• WHAT TO WORK ON:
Copy each entry verbatim, excluding its images.

• RECORDS FOR THIS EXERCISE:
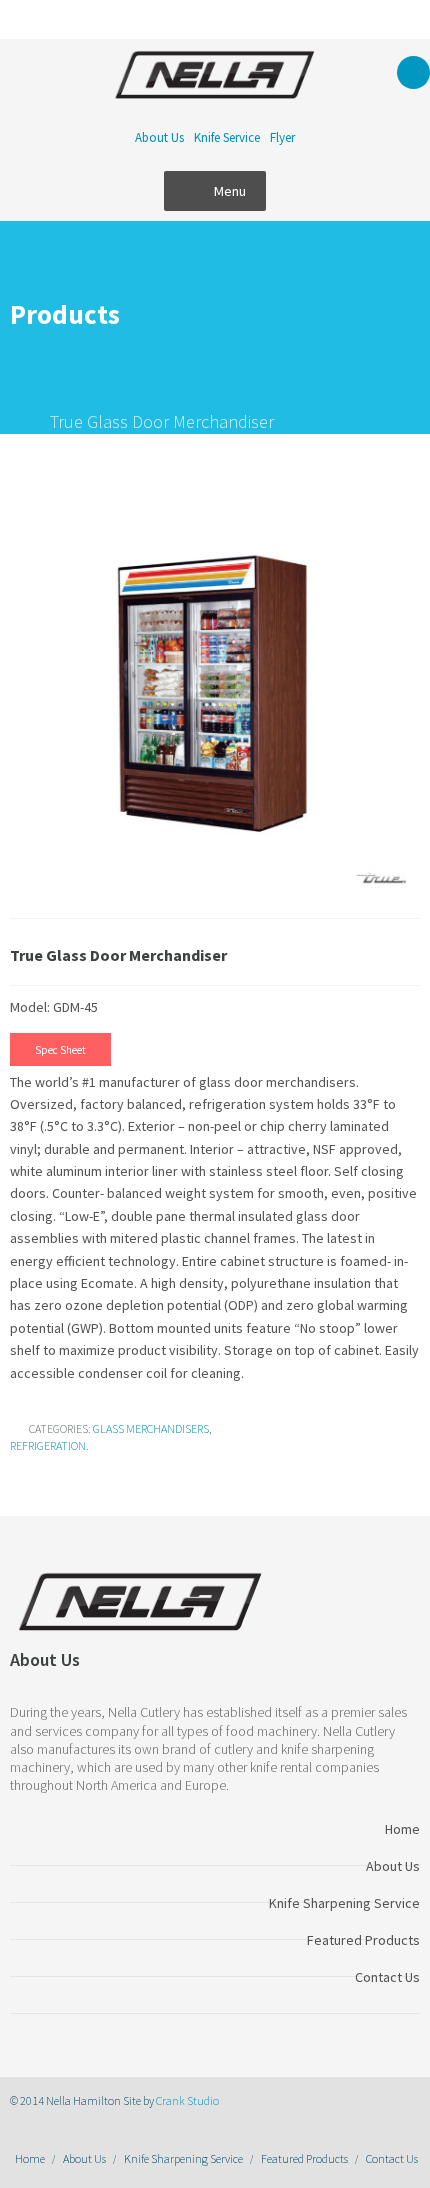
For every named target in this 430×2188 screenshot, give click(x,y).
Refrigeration (48, 1445)
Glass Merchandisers (151, 1428)
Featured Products (304, 2158)
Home (30, 2158)
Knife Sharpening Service (183, 2158)
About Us (159, 137)
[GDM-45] (215, 691)
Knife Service (227, 137)
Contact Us (392, 2158)
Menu (230, 191)
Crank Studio (187, 2100)
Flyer (282, 137)
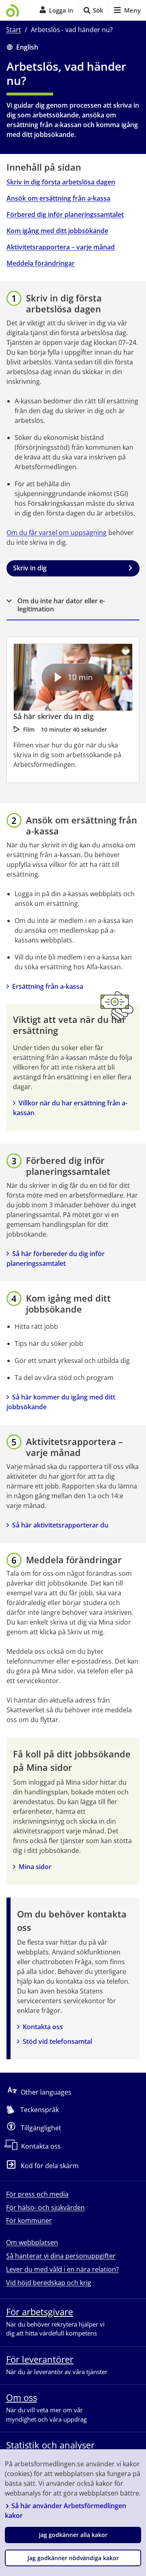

• PROBLEM SOLUTION:
For every named target in this 430×2188 screenshot, give click(x,y).
Refrigeration (48, 1445)
Glass Merchandisers (151, 1428)
Featured Products (304, 2158)
Home (30, 2158)
Knife Sharpening Service (183, 2158)
About Us (159, 137)
[GDM-45] (215, 691)
Knife Service (227, 137)
Contact Us (392, 2158)
Menu (230, 191)
Crank Studio (187, 2100)
Flyer (282, 137)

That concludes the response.